Owing to their impressively fast development and the enormous cultural impact of Open AI’s ChatGPT, large language models (LLMs) have become a hot topic in the academic landscape. While much interesting work is emerging from that enthusiasm, I also regularly come across a persistent blind spot in these works, something that I would call an unspoken form of idealism, in the Marxist sense. That is, many interventions are implicitly underwritten by a seeming conviction that the world is created through the categories we impose upon it, that social change happens in thought. Only through that hypothesis can I come to make sense of the degree of fascination that I witness for what we could call the ‘culture-production potential’ of LLMs; a fascination that comes at the expenses of other important foci that I associate to a materialist perspective.

This critique could be made of much of the field that endorsed the name of artificial intelligence but the case of LLMs is particularly striking. Indeed, LLMs output natural language that is oftentimes undistinguishable from text produced by a human. As such, the idealist tendency to see culture as the primary site of social change finds a natural focus on that technology: if the machine can ‘speak’, its role in the fabric of culture and thus of the social world, might be overwhelming. Therefore, there are high stakes to improve our understanding of these models.

The interest for the culture-production potential of LLMs shows in the philosophical research about the technology itself. For instances, researchers investigate whether LLMs can be said to have beliefs (Levinstein and Herrmann, 2023); whether the texts they produce can be said to refer to things in the world (Mandelkern and Linzen, 2023), to be grounded, or again to have a symbolic structure (Pavlick, 2023). All these questions share to have at stake the cognitive and/or discursive status of LLMs or their outputs[1]. The importance of such research for idealists is straightforward: if LLMs have things such as beliefs or communicative intents, if their words mean something or refer to the world, this suggests that they can engage in the primary political activity, and thus should be a primary object of political attention.
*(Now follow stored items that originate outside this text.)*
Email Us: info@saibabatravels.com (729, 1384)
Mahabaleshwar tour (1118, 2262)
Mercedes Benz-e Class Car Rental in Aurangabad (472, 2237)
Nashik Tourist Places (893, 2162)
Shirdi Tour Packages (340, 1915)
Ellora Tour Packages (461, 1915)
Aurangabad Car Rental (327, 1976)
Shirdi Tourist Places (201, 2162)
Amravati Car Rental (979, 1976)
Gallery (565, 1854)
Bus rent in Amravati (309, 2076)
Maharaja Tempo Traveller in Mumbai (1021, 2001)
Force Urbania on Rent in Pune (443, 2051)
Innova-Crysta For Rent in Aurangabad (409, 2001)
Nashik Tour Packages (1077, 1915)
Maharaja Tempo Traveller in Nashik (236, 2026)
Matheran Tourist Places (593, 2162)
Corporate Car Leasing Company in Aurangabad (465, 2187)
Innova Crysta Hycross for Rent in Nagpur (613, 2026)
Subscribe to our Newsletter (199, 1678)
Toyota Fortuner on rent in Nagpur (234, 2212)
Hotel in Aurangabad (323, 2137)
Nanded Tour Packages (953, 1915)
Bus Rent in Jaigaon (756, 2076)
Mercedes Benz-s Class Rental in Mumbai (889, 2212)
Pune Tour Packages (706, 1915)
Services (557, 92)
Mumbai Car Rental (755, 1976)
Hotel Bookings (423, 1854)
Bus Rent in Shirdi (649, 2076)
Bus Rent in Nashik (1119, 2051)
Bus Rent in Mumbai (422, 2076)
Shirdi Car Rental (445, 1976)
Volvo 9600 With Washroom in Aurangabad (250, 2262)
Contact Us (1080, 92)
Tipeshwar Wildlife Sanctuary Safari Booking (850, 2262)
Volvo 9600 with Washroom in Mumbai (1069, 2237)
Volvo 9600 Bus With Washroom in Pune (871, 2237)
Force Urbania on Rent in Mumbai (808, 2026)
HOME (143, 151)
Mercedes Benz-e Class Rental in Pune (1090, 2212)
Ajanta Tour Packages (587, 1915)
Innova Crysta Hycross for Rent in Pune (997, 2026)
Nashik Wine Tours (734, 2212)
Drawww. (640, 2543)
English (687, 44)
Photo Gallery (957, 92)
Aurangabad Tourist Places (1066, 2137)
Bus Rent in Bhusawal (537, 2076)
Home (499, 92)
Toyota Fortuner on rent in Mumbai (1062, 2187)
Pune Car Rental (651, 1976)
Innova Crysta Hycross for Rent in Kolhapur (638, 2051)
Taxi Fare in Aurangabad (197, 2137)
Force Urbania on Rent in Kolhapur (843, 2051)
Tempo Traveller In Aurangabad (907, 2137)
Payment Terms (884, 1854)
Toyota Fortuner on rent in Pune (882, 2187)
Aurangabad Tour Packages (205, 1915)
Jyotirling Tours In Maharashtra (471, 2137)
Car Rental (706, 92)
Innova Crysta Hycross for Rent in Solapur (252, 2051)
The idealist inclination of the debates about LLMs becomes particularly clear when we look at the political commentaries that have been made. From The Economist (2022) to a Jacobin article explaining that “ChatGPT Is an Ideology Machine” (2023), commentators across the political board have dedicated their attention to warning us against the great transformations that would come from within the text-generation system. In that regard, Bender et al. (2021) scathing and widely-cited article on the “dangers” of LLMs is particularly telling: virtually all the problems and solutions that they identify boil down to minding the language that goes in and out the models. Most of their attention is on the risks that LLMs might spread language that is “perpetuating dominant viewpoints, increasing power imbalances, and further reifying inequality” (p.614), and even their brief discussion of the environmental impact of LLMs concludes on the question of whether it is “fair” that the Maldives or Sudan should bear the costs of environmental degradation “when [LLMs] aren’t being produced for Dhivehi or Sudanese Arabic?” (pp.612-3). Finally, all the paths forward they propose consist in building the models differently by paying heeds to their culture-production potential.

The issues that Bender et al. (2021) identify strike me as real and relevant, but it also seems to me that the authors are incapable of telling us why these issues arise, and thus what to do about them. For example, it is at best unhelpful to discuss the environmental impact of LLMs without mentioning that their development and use is currently driven by the imperatives of a ruthless commercial competition—global corporate investment in AI has gone up thirteenfold since 2013 (Maslej et al., 2023, p.184)—and that no hot take on linguistic injustice is going to change that. Similarly, it feels off to mention economic inequalities and the condition of marginalised communities without looking at how new technologies impact people’s capacities to reproduce the conditions of their life—for instance, how the training of AI is becoming a substantial source of income in certain countries of the Global South, with labour arrangements that are often highly criticisable (Viana Braz, Tubaro and Casilli, 2023). In short, my view is that we need to remember that LLMs are not just objects or actors of cultural production and put far more emphasis on the social relations that they come to mediate—this is my most general understanding of materialism—least we want to invisibilise the concrete effects that this technology has on people’s lives.

References

Bender, E. M., Gebru, T., McMillan-Major, A., & Shmitchell, S. (2021). On the dangers of stochastic parrots: Can language models be too big? In Proceedings of the 2021 ACM conference on fairness, accountability, and transparency (pp. 610–623).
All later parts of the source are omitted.